» DONNÉES
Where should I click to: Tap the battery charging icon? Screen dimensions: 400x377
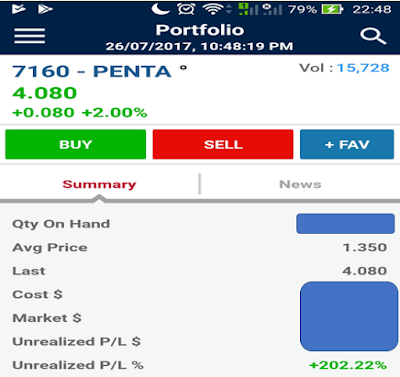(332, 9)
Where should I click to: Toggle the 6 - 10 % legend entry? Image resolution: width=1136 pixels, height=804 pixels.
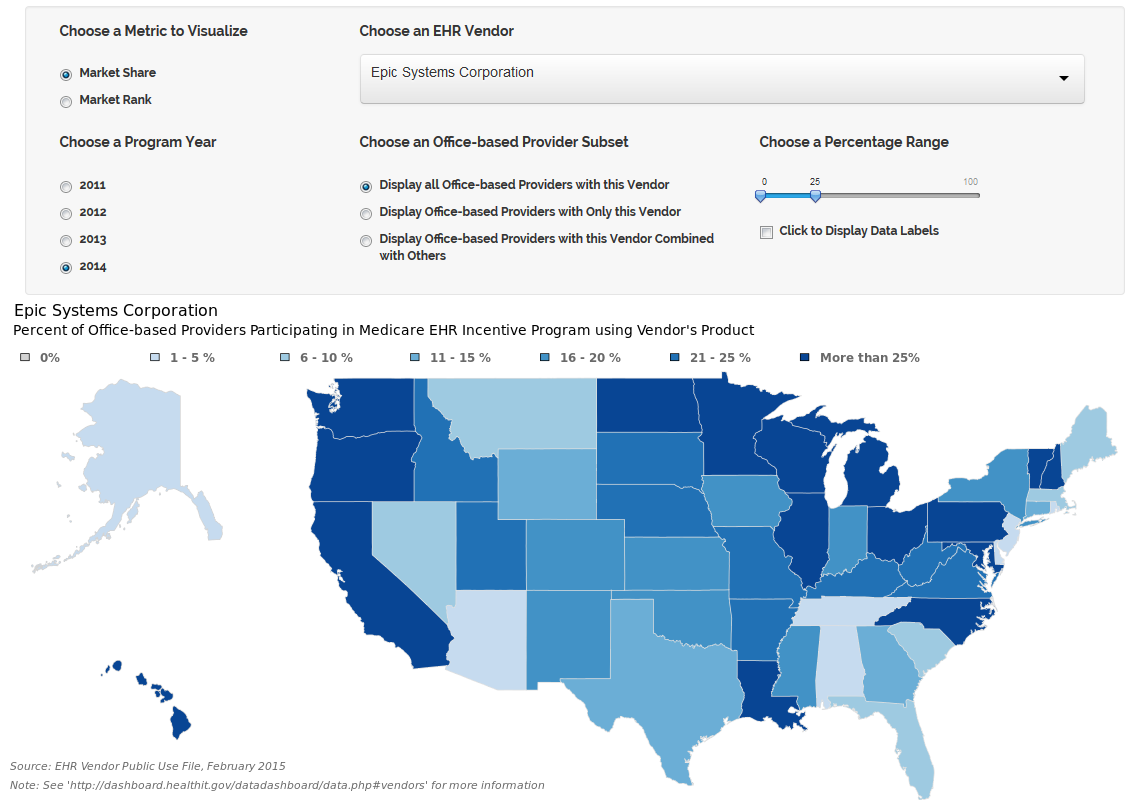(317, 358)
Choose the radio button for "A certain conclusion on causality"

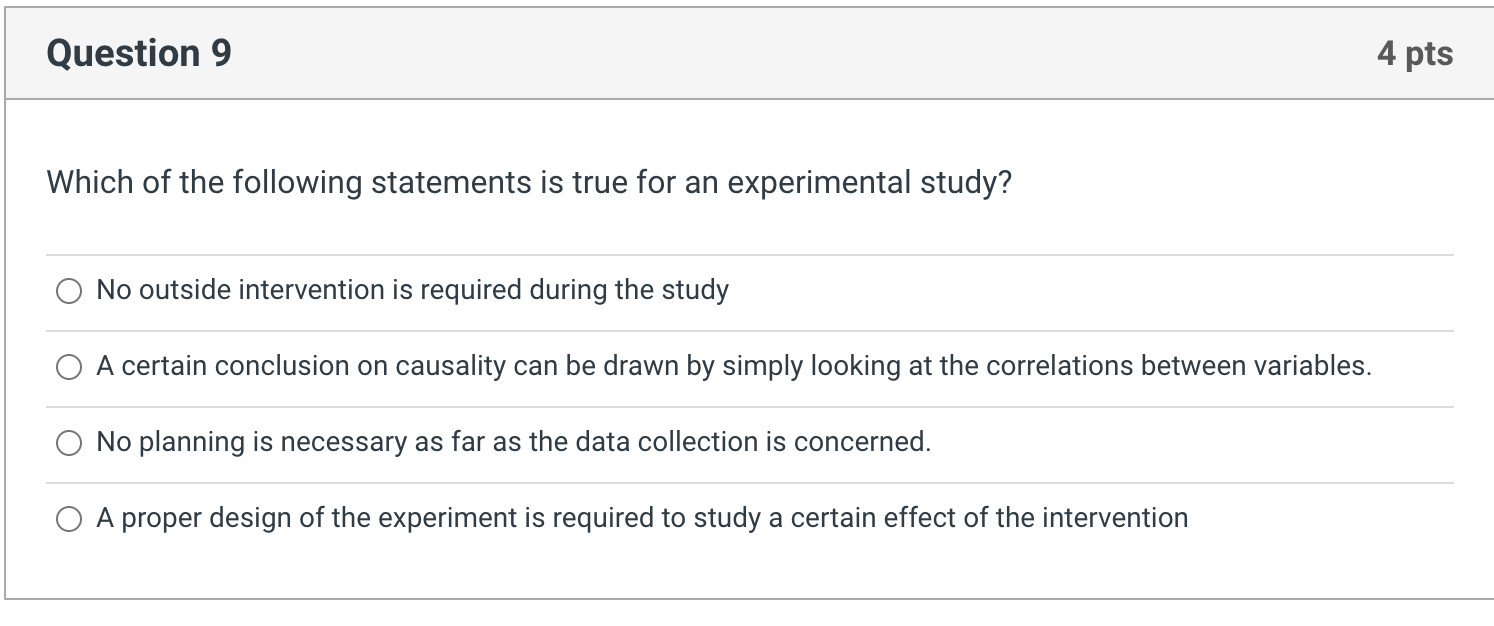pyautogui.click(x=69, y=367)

» OBJECTIF
Recopiez tous les items ci-dessus, consignes comprises, en décalant de 129 chaque nombre des coordonnées données en réponse. Laissez les images de côté.

» SOLUTION
Where should I click to: Tap the battery charging icon? Screen dimensions: 400x377
(461, 138)
Where should I click to: Toggle the 6 - 10 % legend entry? Image resolution: width=1136 pixels, height=804 pixels.
(446, 487)
Choose the radio button for "A certain conclusion on causality"

pyautogui.click(x=198, y=496)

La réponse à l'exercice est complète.